2. Mapping results list navigators into a common form
  - Suppose three real-estate sites are searched, each provides a list of hyperlinked city names to click on, to see matches only in each city. Ideally these facets would be combined into one set, but that presents additional technical challenges. The system also needs to understand "next page" links if it's going to allow the user to page through the combined results.
  - Some of this challenge of mapping to a common form can be solved if the federated resources support linked open data via RDF. Ontologies (rules) can be added to map results to common forms using that technology.
3. Sorting and scoring results
  - Each web resource has its own notion of relevance score, and may support some sorted results orders. Relevance varies greatly among "federates" in the search, so knowing how to interleave results to show the most relevant is difficult or impossible.
4. Robust query
  - Federated search may have to restrict itself to the minimal set of query capabilities that are common to all federates. E.g. if Google supports negation and quoted phrases, but science.gov does not, it will be impossible for the federated search to support negated, quoted phrases.
5. Availability and timeout
  - As the number of federates (federated sources) grows, the likelihood of one or more slow or offline federates becomes high. The federated search must decide when to consider a federate offline, or wait for a slow response. Response times will be dictated by the slowest federate of the bunch.
6. Development and testing within an enterprise (vs. on the public internet)

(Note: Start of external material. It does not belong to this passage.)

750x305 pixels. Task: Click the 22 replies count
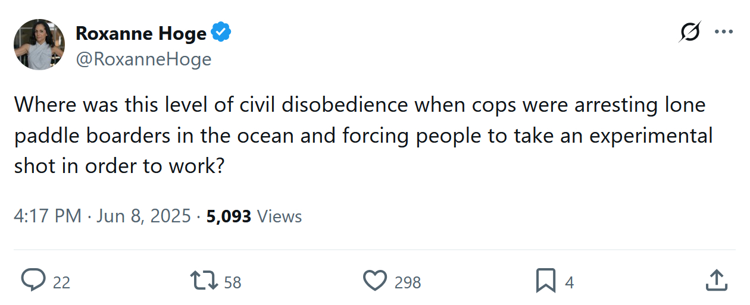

  - Development groups should typically not hit live, production systems as they do regular work, much less intensive load testing. Also, some resources are secure, and should not be arbitrarily queried and exposed in development due to privacy and security concerns. Therefore, the development, testing and performance test environments must include installation and configuration for many sub-systems to allow safe, secure testing.
7. HA/DR (high-availability and disaster recovery)
  - For the overall federated system to be HA/DR, every sub-system may need to be HA/DR.
  - Similarly, performance modeling and capacity planning for the federated system requires modeling, planning and sometimes expansion of all federates.

For all of the above reasons, within an enterprise, a data hub or data lake may be preferable, or a hybrid approach. Data hubs and lakes simplify development and access, but may incur some time lag before data is available (without special synchronizing logic). On the web, federation is more typical.